▸ Source document:
────────────────

Note on channel key decryption: The node-red-contrib-meshtastic
community package (if available) can handle channel key decryption. Without it, you can only
decode the outer envelope metadata. For full access to message text and telemetry, enable JSON
output mode on the gateway (which the gateway decrypts before publishing).
Parsing JSON Payloads (Recommended for Simplicity)
If JSON output is enabled on your gateway node, subscribe to the JSON topic and use a json node to parse directly - no protobuf library needed:
[mqtt in (topic: msh/US/2/json/LongFast/#)] → [json] → [switch] → [handlers]
A decoded JSON message looks like:
{
"id": 3456789012,
"channel": 0,
"from": 2887456789,
"sender": "!abcd1234",
"type": "text",
"payload": {
"text": "Hello from City A!"

────────────────

▸ Information given:

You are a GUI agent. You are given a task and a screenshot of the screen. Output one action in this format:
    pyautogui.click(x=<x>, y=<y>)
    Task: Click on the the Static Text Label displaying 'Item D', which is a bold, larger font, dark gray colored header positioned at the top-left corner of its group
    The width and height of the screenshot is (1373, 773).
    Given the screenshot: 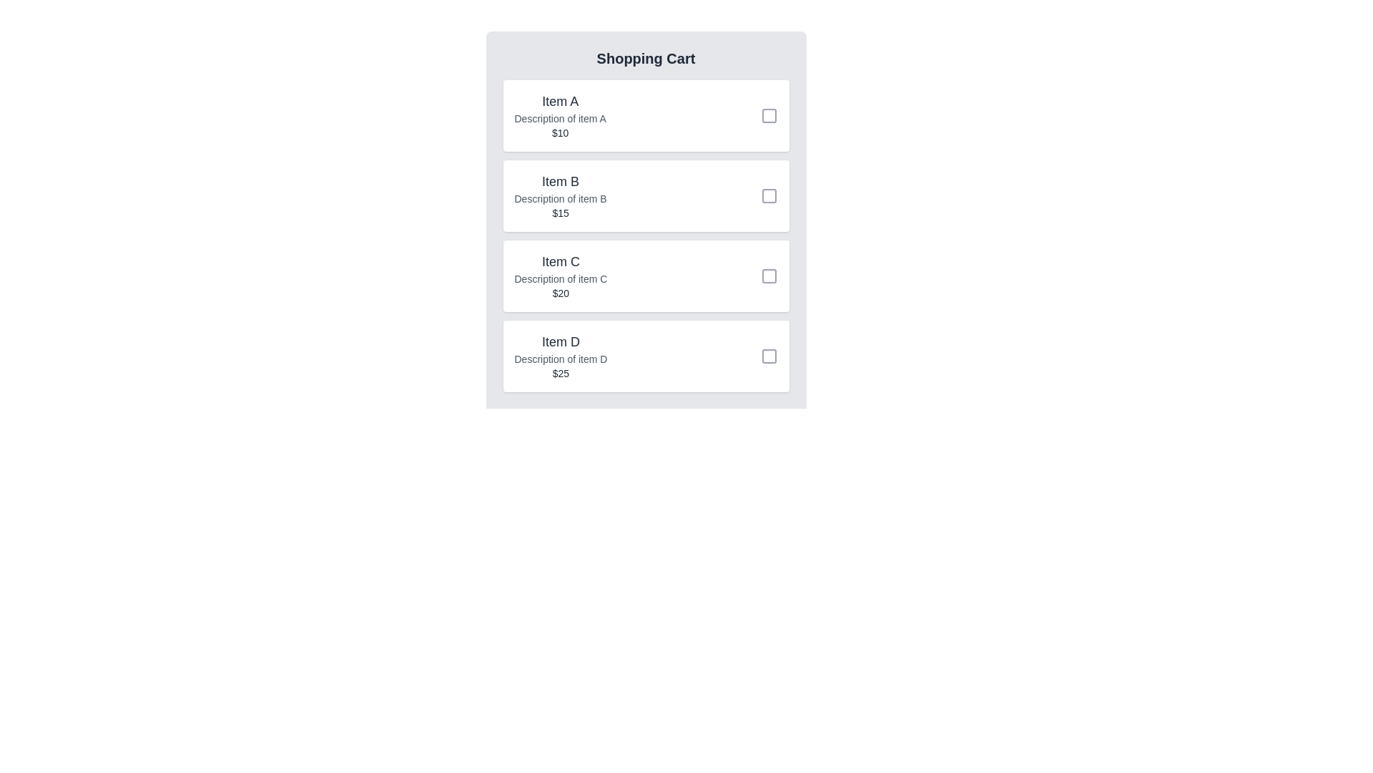 What is the action you would take?
    pyautogui.click(x=560, y=342)
     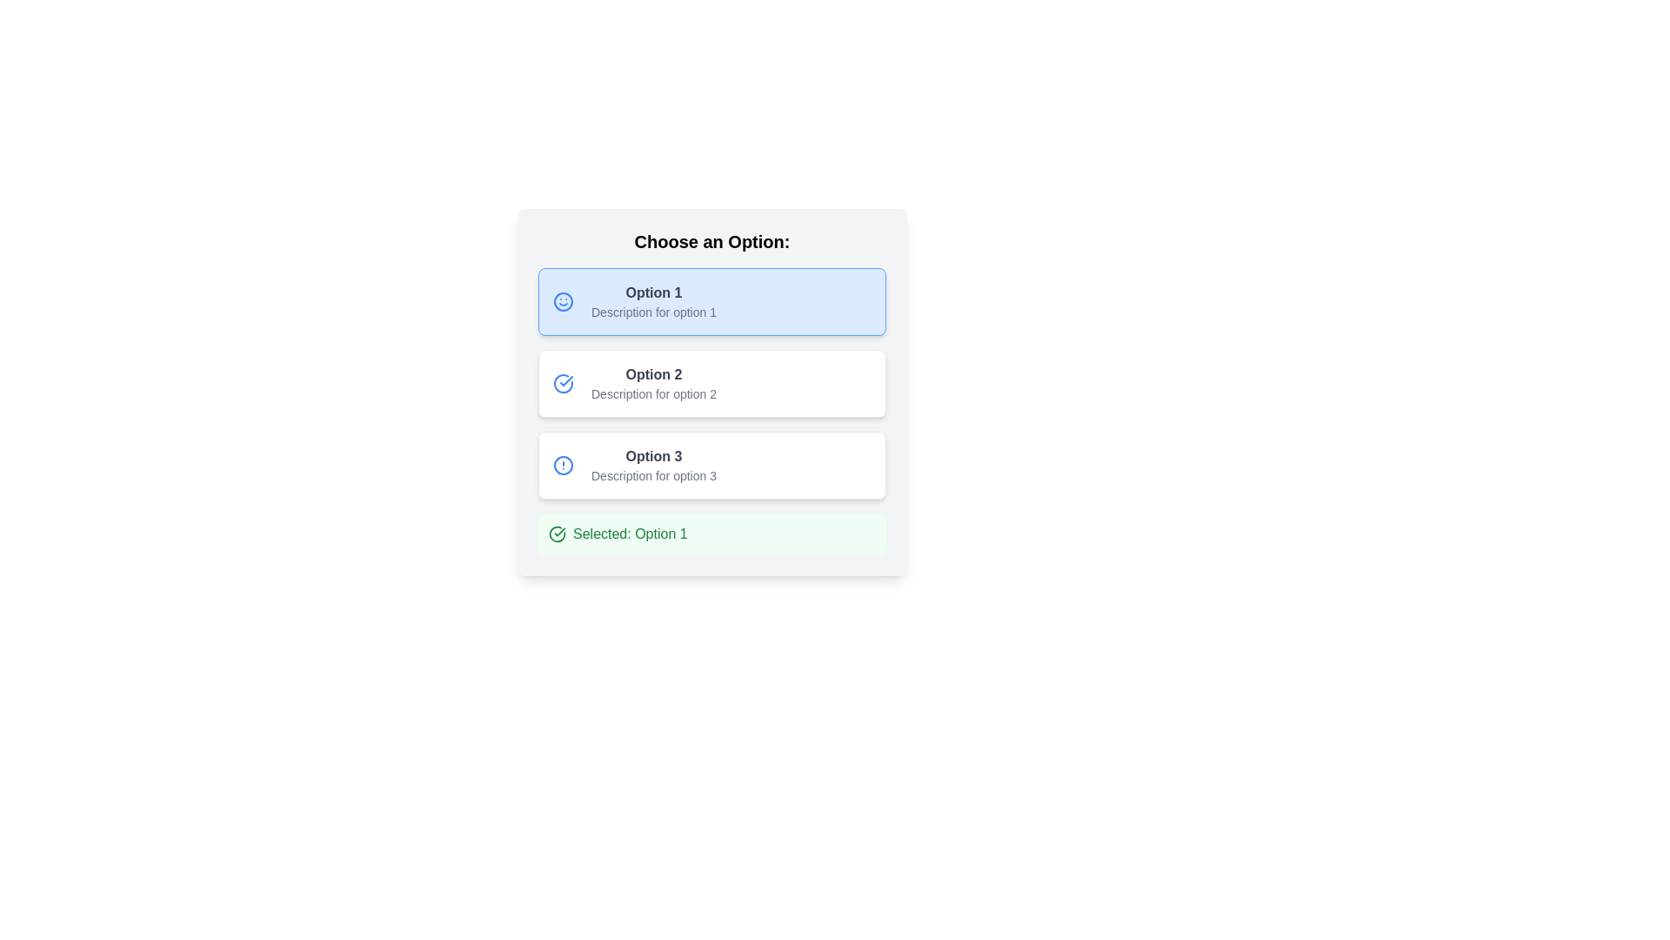 What do you see at coordinates (653, 455) in the screenshot?
I see `the bold text label 'Option 3' which is the header of the third card in a vertical stack of options` at bounding box center [653, 455].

────────────────

▸ Activity list:
1 – Decide whether each statement agrees with the Meshtastic text, answering yes or no and quoting the words of the text that settle it. (a) Without the community package, only the outer envelope metadata can be decoded. (b) Parsing the JSON payloads requires a protobuf library. (c) In JSON output mode, the gateway decrypts messages before publishing them.
2 – In the Meshtastic text, which topic does the mqtt in node subscribe to?
3 – Pick up the Meshtastic text at the point where it stops, and keep writing it from there.

▸ Solved tasks:
1 –
(a) Yes: "Without it, you can only decode the outer envelope metadata."
(b) No: "no protobuf library needed"
(c) Yes: "which the gateway decrypts before publishing"

2 – msh/US/2/json/LongFast/#

3 –
},
"timestamp": 1714953600,
"rssi": -87,
"snr": 6.25,
"hops_away": 2
}
Building a Simple Dashboard
With node-red-dashboard installed, add a UI group for "Mesh Monitor":
- Add a ui_text node: label "Last Message", wired from the JSON parse output
using a function to extract
msg.payload.payload.text. - Add a ui_gauge node: label "RSSI (dBm)", min -130, max -50, wired to
msg.payload.rssi. - Add a ui_chart node: "Message Rate / min", use an rbe (report-by-exception) node plus a counter function to track message frequency.
- Add a ui_table node: "Recent Messages" - build a rolling array of the last 20 messages using a context store.
Access the dashboard at http://<IP>:1880/ui.
Forwarding Alerts to Telegram
Pre-requisite: create a Telegram Bot via @BotFather and note the bot token and your chat ID.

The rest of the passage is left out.